**What you need to do**.
a. List every person named in the passage about Constantine.
b. From the passage about Constantine, copy the text between "Honestly, watching Constantine" and "how to feel!", inclusive.

**Source text**.

═══

Honestly, watching Constantine left me with more questions than answers. As one of the dwindling number of comic book super hero movies I hadn’t seen, this has been on my radar ever since it came out 18 years ago. And yet, back then people HATED Constantine. On the other hand, it was really trendy to make fun of Keanu Reeves in those days too, and we all know how wrong the haters were. Now Constantine is a cult classic with some passionate fans and maybe a sequel coming someday. But also, it’s a mid-2000s Alan Moore adaptation, and those tended to always miss the point. So I didn’t know if I would like it or not, and that kept me away until John dared me to take it on. And now that I’m on the other side, I still don’t know how to feel!

═══

**Record extracts**.
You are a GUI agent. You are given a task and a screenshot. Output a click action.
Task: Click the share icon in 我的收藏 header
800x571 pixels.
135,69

═══

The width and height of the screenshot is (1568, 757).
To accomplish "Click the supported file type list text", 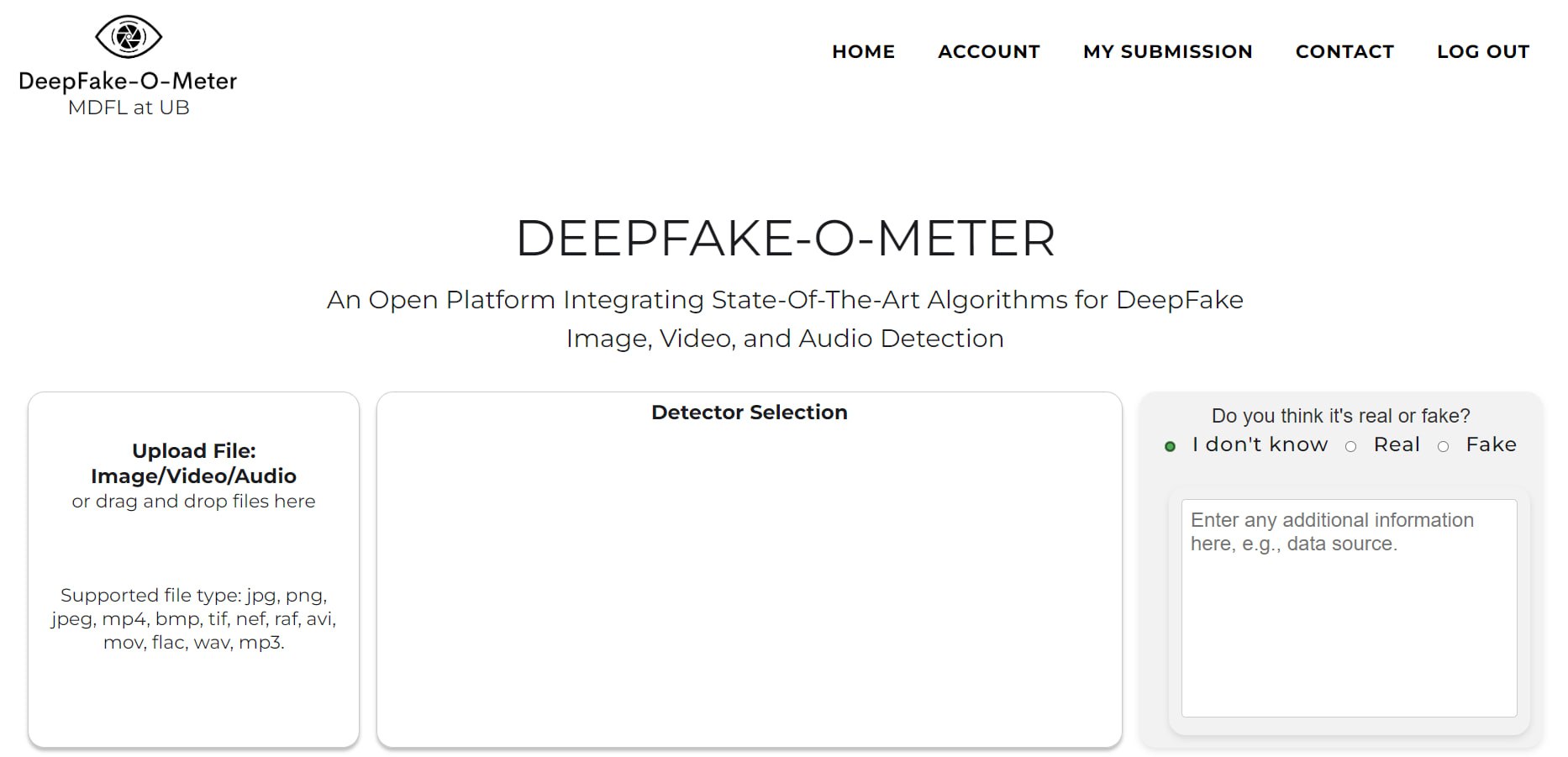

═══

**List of answers**.
a. Keanu Reeves, Alan Moore, John

b.
Honestly, watching Constantine left me with more questions than answers. As one of the dwindling number of comic book super hero movies I hadn’t seen, this has been on my radar ever since it came out 18 years ago. And yet, back then people HATED Constantine. On the other hand, it was really trendy to make fun of Keanu Reeves in those days too, and we all know how wrong the haters were. Now Constantine is a cult classic with some passionate fans and maybe a sequel coming someday. But also, it’s a mid-2000s Alan Moore adaptation, and those tended to always miss the point. So I didn’t know if I would like it or not, and that kept me away until John dared me to take it on. And now that I’m on the other side, I still don’t know how to feel!